I’m similar; but when it comes to Europe, why haven’t you spent the past 50+ years building up a collective army that can challenge Russia? It is your backyard. Having America on stand by is fine, but we seem to be the first and last line of defense for Europe; while Europe - Germany in particular - seems to be under the impression they have no geopolitical threats whatsoever.
If you look at NATO it has a target of 2% of GDP defence spend
https://www.forbes.com/sites/niallm...ountries-meeting-the-2-threshold-infographic/
The United States is on target to spend just over $730 billion on its military this year, equating to 3.42% of its GDP. It's joined above the threshold by Bulgaria (3.25%), Greece (2.28%), the United Kingdom (2.14%), Estonia (2.14%), Romania (2.04%), Lithuania (2.03%), Latvia (2.01%) and Poland (2%).
France has traditionally met the 2% target too. Also, Turkey though the problem is that Greece and Turkey are arming up to fight each other, not the Russians. Germany got too neutered after WWII and will always be useless.
If you look at that list you've got a bunch of countries on the frontier who do spend 2% of GDP. Unfortunately the economies of Estonia, Lithuania and Latvia are so tiny that 2% basically buys you a bunch of MANPADS and anti-tank missiles. Not an airforce and certainly not enough tanks to challenge Russia.
So the NATO solution is that the Baltic States have
Baltic Air policing provided by other NATO states. Look at the absolutely bizarre mix of aircraft that have taken part. The Romanians sent MiG-21s!

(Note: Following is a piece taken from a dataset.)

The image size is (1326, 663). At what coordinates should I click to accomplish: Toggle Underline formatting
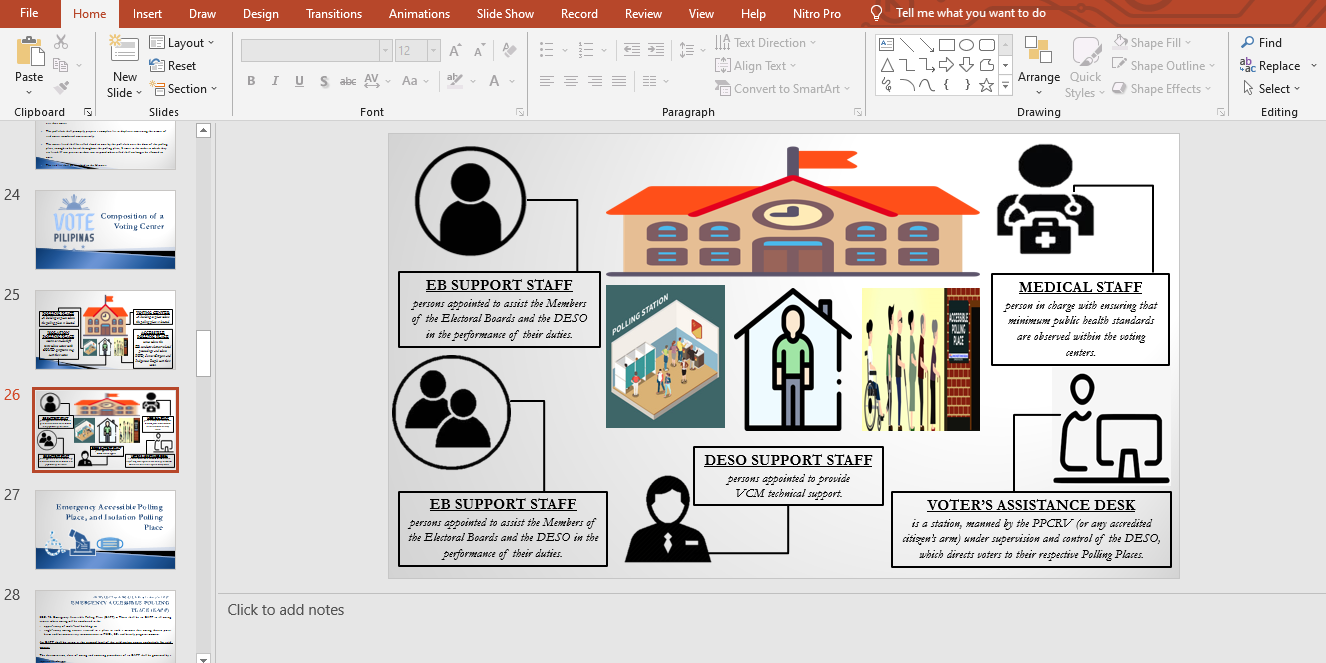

Both the UK and Poland have more sizeable armed forces and the UK sent MLRS systems to the Baltics for an exercise after Brexit to signal to Russia not to intervene. Poland in particular has lots and lots of tanks. Germany, the UK, and France also do between them though they're all doing everything they can to fuck that up. Add in French and British nukes and its
probably enough to dissuade Russia even in the nightmare scenario the US decides to sit it out.
There's also an EU army which the UK has been sort of lukewarm on because it thinks everything should be done via NATO. However, France and Germany are committed to it. It's unclear if German politicians would allow this to actually fight Russia though - many of them are incredibly compromised by Russia.
I do think you'd get the Baltics, the Visegrad group, the UK, and France working through NATO to resist a Russian invasion of the Baltics. I think the US would get dragged in, even if it was initially averse to it.